Allattamento al seno: disponibile “Il Codice Violato 2008”

Dai dati di un’indagine presentata al recente congresso della Società Italiana di Pediatria, in Italia solo il 52% dei bambini di 6 mesi è ancora allattato al seno, il 2% in modo esclusivo, gli altri con l’aggiunta di latte artificiale o di altri alimenti e bevande. Tutto ciò nonostante la percentuale di donne impossibilitate ad allattare (per mancata produzione di latte o controindicazioni mediche) non superi il 5%, e nonostante OMS, UNICEF e Ministero della Salute raccomandino a tutte le donne di allattare in maniera esclusiva fino a 6 mesi.

Questi numeri in parte riflettono quella cultura del biberon veicolata anche dalla pubblicità, che mina la fiducia delle donne nelle loro capacità di nutrire ed allevare i propri figli, ostacola la pratica dell’allattamento con danno alla salute della donna e del bambino, porta a un dispendio di risorse sia per il singolo che per il sistema sanitario e l’intera società.

Questi temi sono stati al centro della presentazione de “Il Codice Violato 2008″ – III rapporto sulle violazioni del Codice Internazionale sulla commercializzazione dei sostituti del latte materno rilevate in Italia, svolto a Trieste l’11 novembre 2008. Il rapporto è stato presentato da Adriano Cattaneo, presidente di IBFAN Italia.

Il rapporto, elaborato dall’associazione IBFAN (International Baby Food Action Network) Italia con il contributo del Comitato Italiano per l’UNICEF, raccoglie le violazioni al Codice Internazionale sulla Commercializzazione dei Sostituti del Latte Materno rilevate in Italia. Esempi di violazioni sono: distribuzioni di campioni gratuiti di latte artificiale, vendite sottocosto, pubblicità con immagini che esaltano “presunti” benefici del latte artificiale, pubblicità selvaggia di biberon e tettarelle, ecc.

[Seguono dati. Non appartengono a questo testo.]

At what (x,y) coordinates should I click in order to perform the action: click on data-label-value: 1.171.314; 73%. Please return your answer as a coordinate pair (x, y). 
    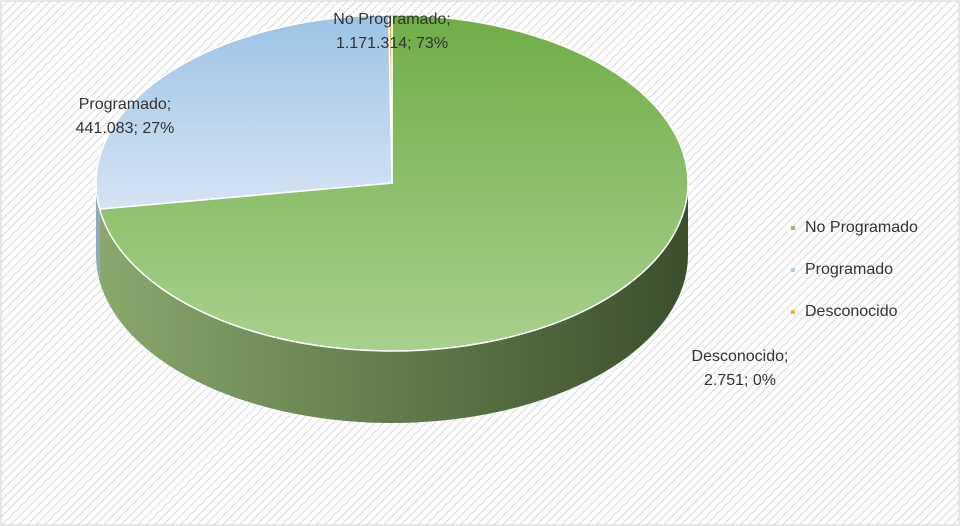
    Looking at the image, I should click on (392, 44).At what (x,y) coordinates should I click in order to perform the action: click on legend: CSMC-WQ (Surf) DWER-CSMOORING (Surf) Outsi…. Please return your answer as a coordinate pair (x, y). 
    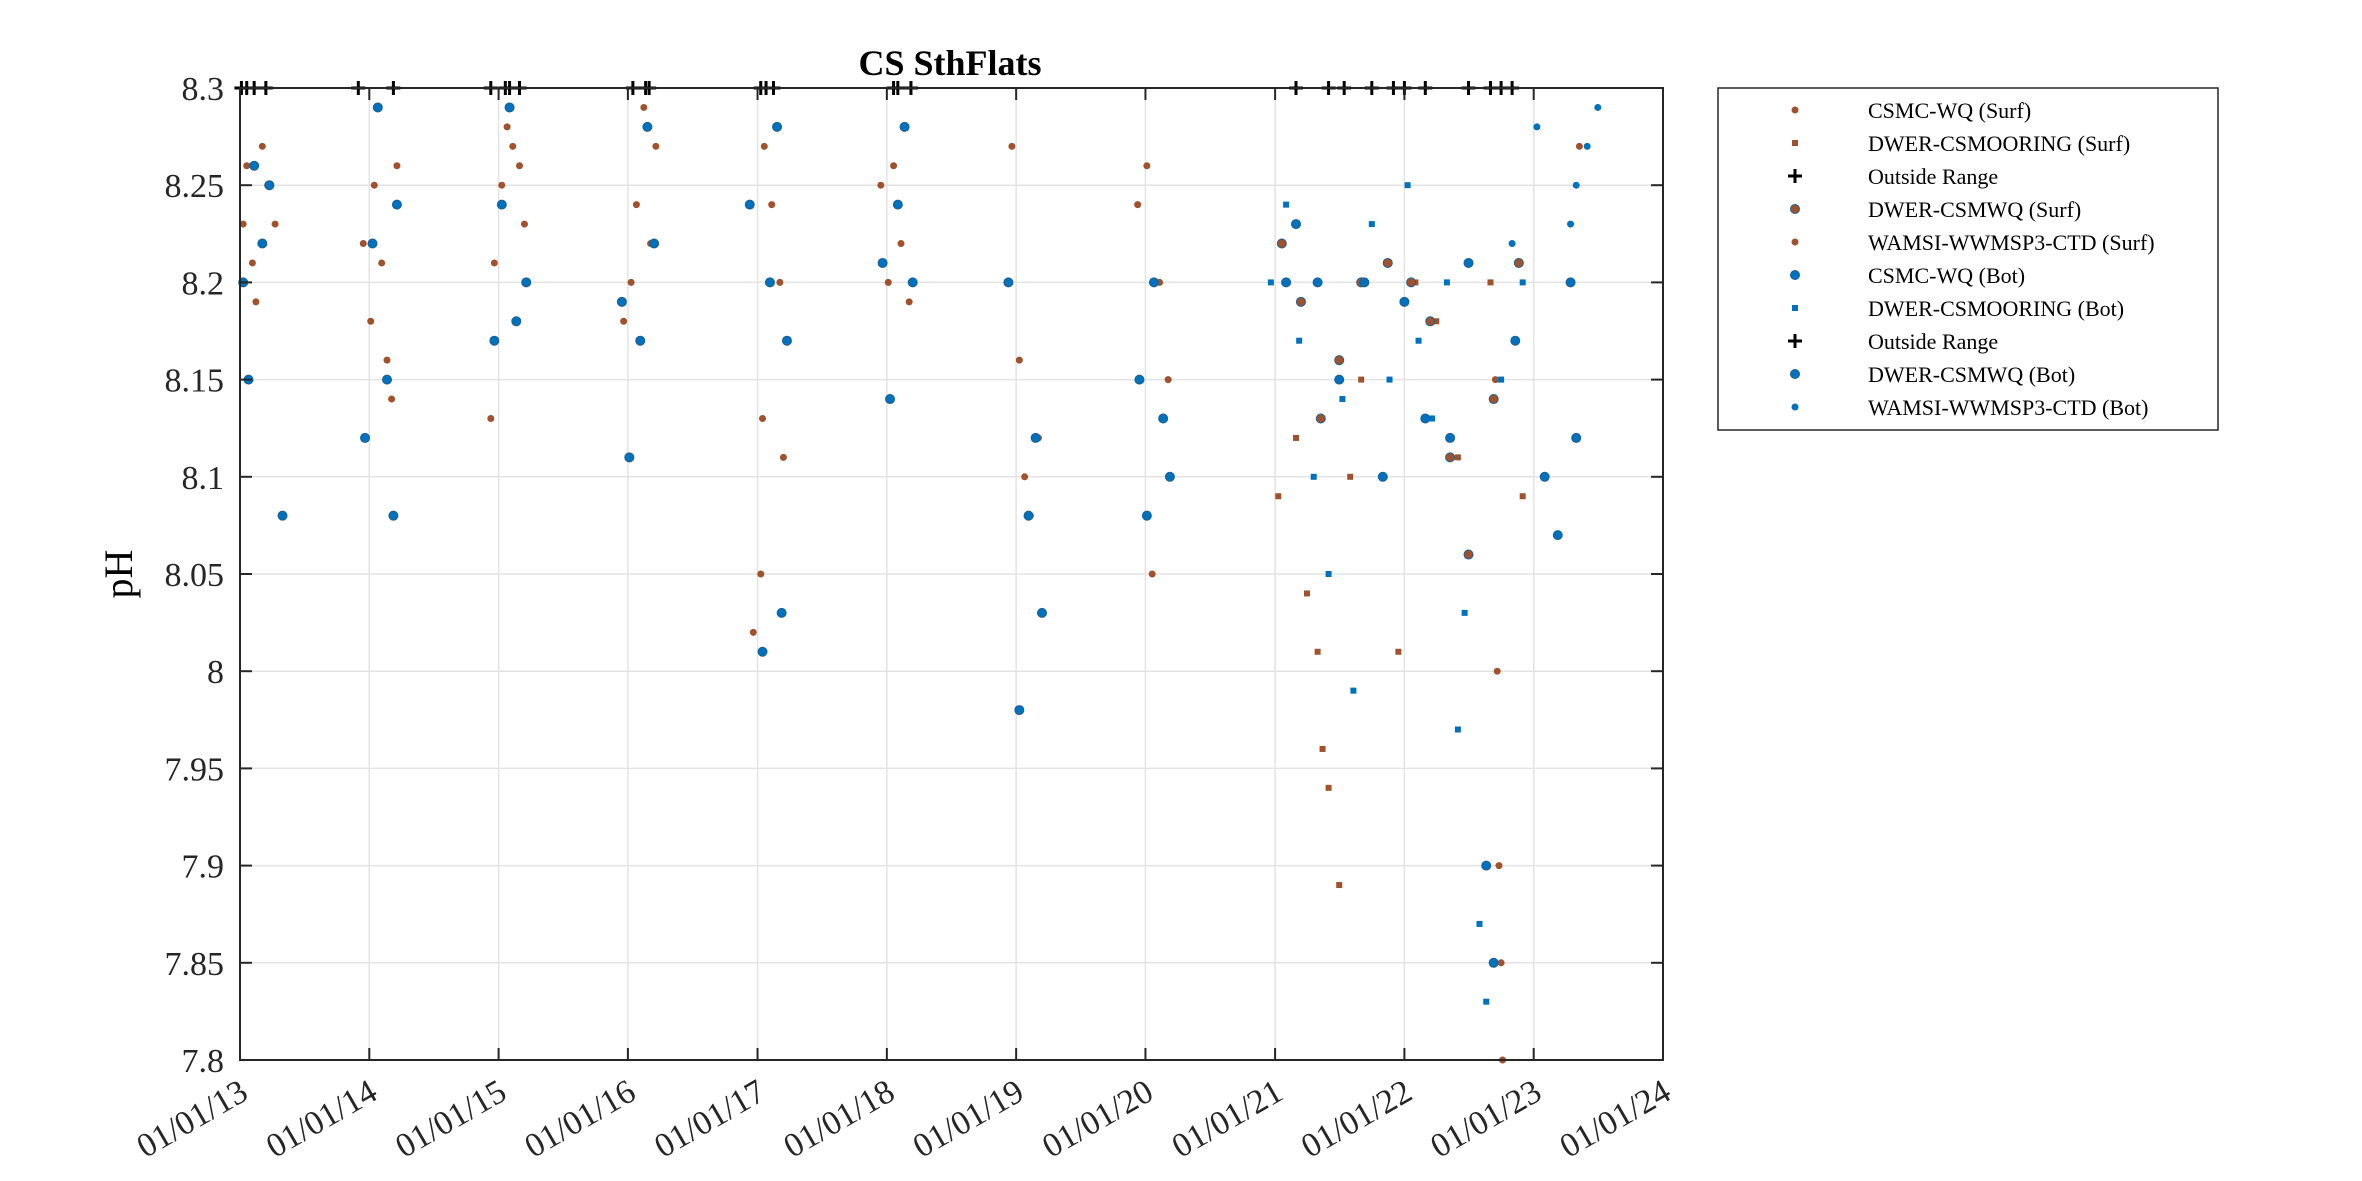
    Looking at the image, I should click on (1968, 259).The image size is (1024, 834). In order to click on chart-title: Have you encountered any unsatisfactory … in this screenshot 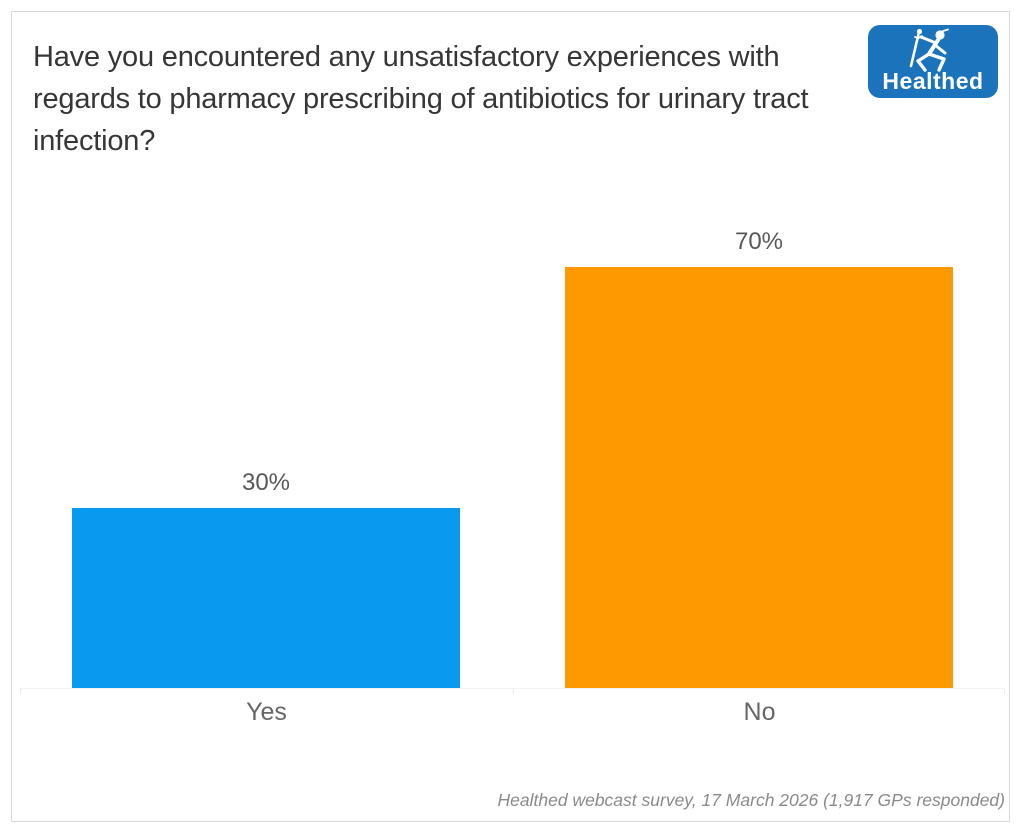, I will do `click(421, 99)`. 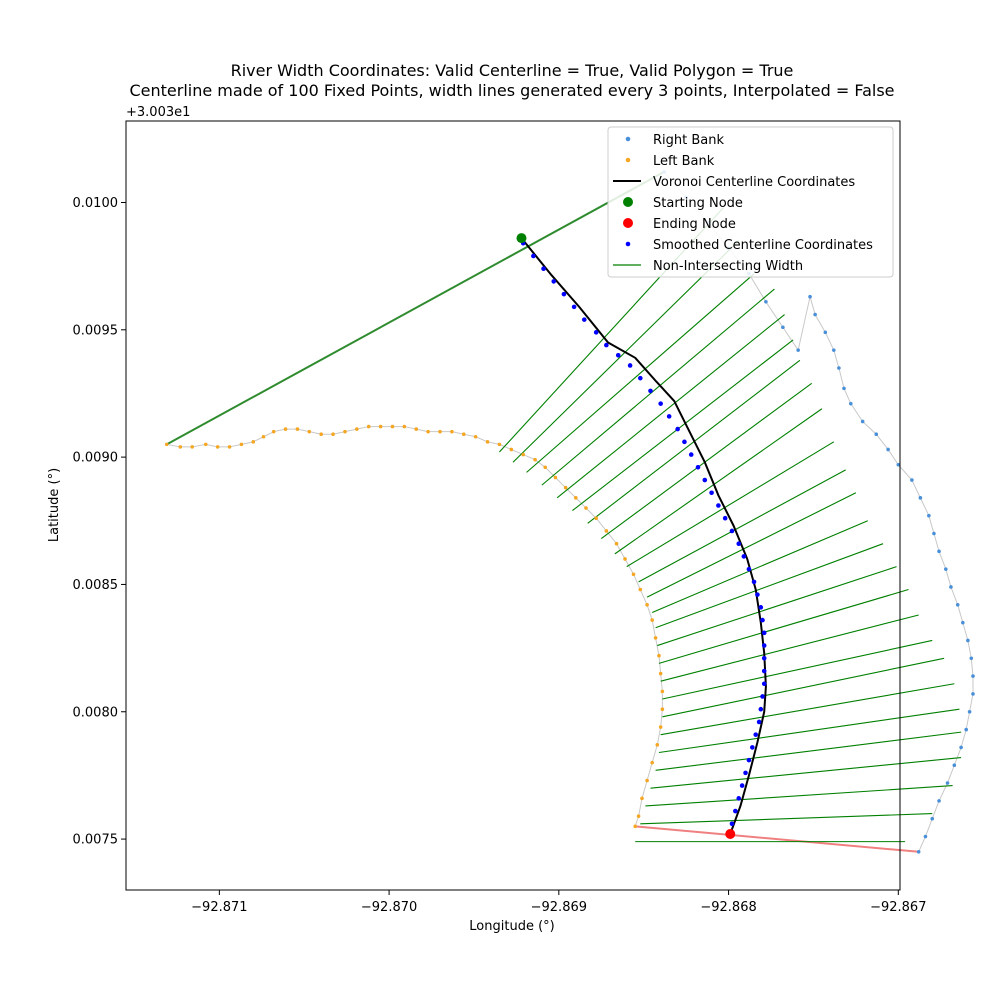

Il Codice Internazionale sulla commercializzazione dei sostituti del latte materno, elaborato dall’Organizzazione Mondiale della Sanità (OMS) e dall’UNICEF nel 1981, raccoglie 11 articoli per regolare il marketing dei sostituti del latte materno, con l’obiettivo di proteggere l’allattamento al seno dalla concorrenza sleale di questi prodotti.

Nonostante il Codice sia stato sottoscritto anche dalle principali aziende produttrici di sostituti del latte materno, e sia stato da tempo recepito dalle normative nazionali (in misura variabile nei diversi paesi), ancora oggi si registrano numerose violazioni in tutto il mondo, con conseguenze evidenti (i lattanti nutriti esclusivamente al seno sono pochi non solo in Italia). E’ per questo che IBFAN Internazionale, una rete di associazioni che lavora per ridurre la mortalità dei neonati e dei lattanti e garantire il loro benessere grazie alla promozione dell’allattamento al seno, si impegna a monitorare a livello internazionale le violazioni più frequenti del Codice, per fare pressione sulle compagnie produttrici e sensibilizzare i consumatori e i legislatori su questa tematica.